The authors conducted analyses of nationally representative Medical Expenditure Panel Survey data from 2000 through 2006.
During this time period, 14.8% of working-age U.S. residents lacked health insurance, including 11.6% of persons with disabilities. Focusing only on uninsured individuals, persons with disabilities were significantly (p = .001) more likely than those without disabilities to have a usual source of care. However, on 6 other access measures (those that comprised our composite indicator of access barriers), uninsured persons with disabilities reported barriers significantly (p = .001) more often than did individuals without disabilities: 36.0% of uninsured persons with disabilities reported being unable to get necessary medical care, compared with 9.5% of uninsured, nondisabled persons; and 26.9% of uninsured persons with disabilities reported being unable to get necessary medications, compared with 5.3% of uninsured individuals without disabilities. Having a cognitive impairment produced the largest adjusted odds ratio (AOR) of reporting any access barrier (1.64, 95% CI 144-1.87), while having lower body functional limitations or hearing deficits also produced relatively high AORs (1.47, 1.32-1.65 and 1.48, 1.11-1.98, respectively).
Uninsured individuals with disabilities confront significantly more barriers to accessing care than do nondisabled persons without health insurance. Certain types of disabilities appear especially associated with experiencing access barriers, suggesting areas requiring particular attention.
尽管有社会“安全网”计划,但许多美国残疾居民缺乏保险覆盖,因此面临获得医疗服务的经济障碍。本研究旨在描述没有医疗保险的残疾工作年龄成年人,并研究他们报告的护理障碍。
作者分析了 2000 年至 2006 年期间具有全国代表性的医疗支出面板调查数据。

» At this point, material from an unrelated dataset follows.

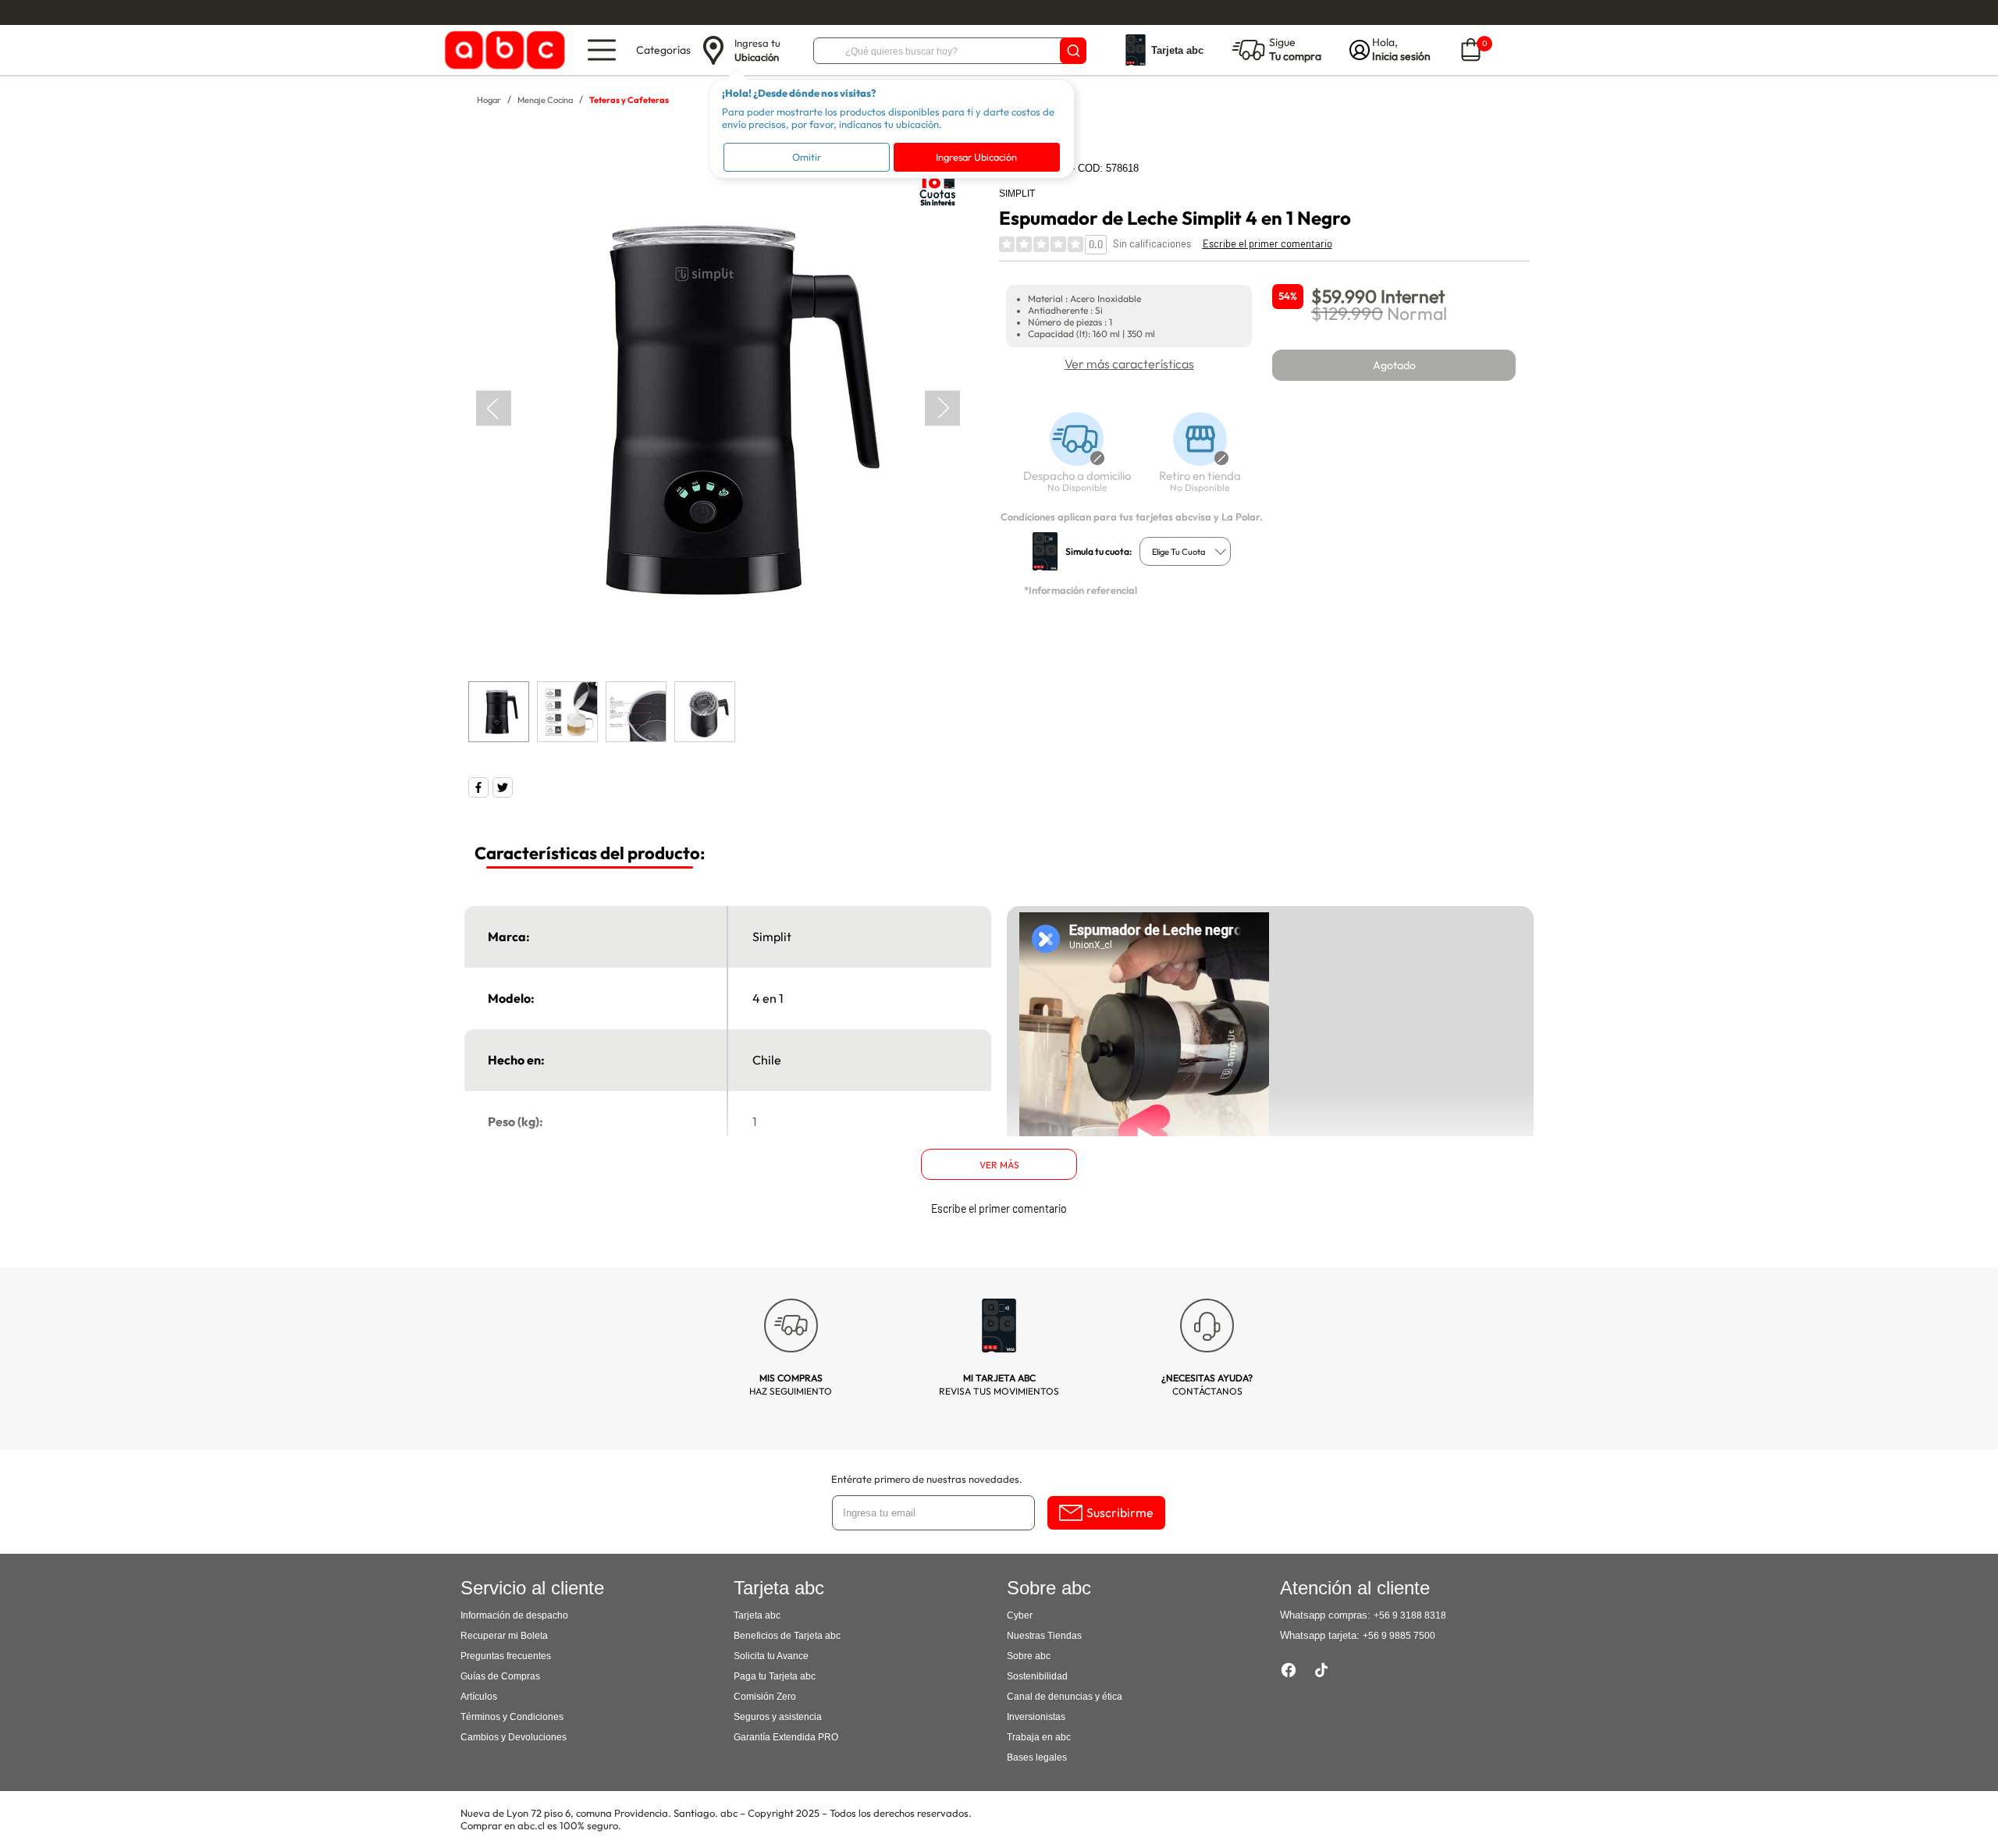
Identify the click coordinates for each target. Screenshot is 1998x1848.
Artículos (478, 1696)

在此期间,14.8%的美国工作年龄居民没有医疗保险,其中包括 11.6%的残疾居民。仅关注未参保人群,残疾居民与非残疾居民相比,有常规医疗服务来源的可能性显著更高(p =.001)。然而,在其他 6 项获取医疗服务的措施上(这些措施构成了我们获取障碍综合指标),未参保残疾居民报告障碍的比例显著更高(p =.001):36.0%的未参保残疾居民表示无法获得必要的医疗护理,而非残疾未参保居民这一比例为 9.5%;26.9%的未参保残疾居民表示无法获得必要的药物,而非残疾未参保居民这一比例为 5.3%。认知障碍患者报告存在任何获取障碍的调整后优势比(AOR)最大(1.64,95%CI 1.44-1.87),而身体功能障碍较轻或听力缺陷患者的 AOR 也相对较高(1.47,1.32-1.65 和 1.48,1.11-1.98)。
没有医疗保险的残疾居民在获取医疗服务方面面临着比没有医疗保险的非残疾居民更多的障碍。某些类型的残疾似乎与获取医疗服务障碍特别相关,这表明这些领域需要特别关注。